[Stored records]

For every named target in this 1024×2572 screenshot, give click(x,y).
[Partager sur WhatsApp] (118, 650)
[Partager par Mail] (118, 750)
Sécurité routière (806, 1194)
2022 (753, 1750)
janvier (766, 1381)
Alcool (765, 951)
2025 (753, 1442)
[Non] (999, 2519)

WORK ITEM: Repeat all of the entries exactly.

EXERCISE RESPONSE:
For every named target in this 1024×2572 screenshot, give click(x,y).
[Partager sur WhatsApp] (118, 650)
[Partager par Mail] (118, 750)
Sécurité routière (806, 1194)
2022 (753, 1750)
janvier (766, 1381)
Alcool (765, 951)
2025 (753, 1442)
[Non] (999, 2519)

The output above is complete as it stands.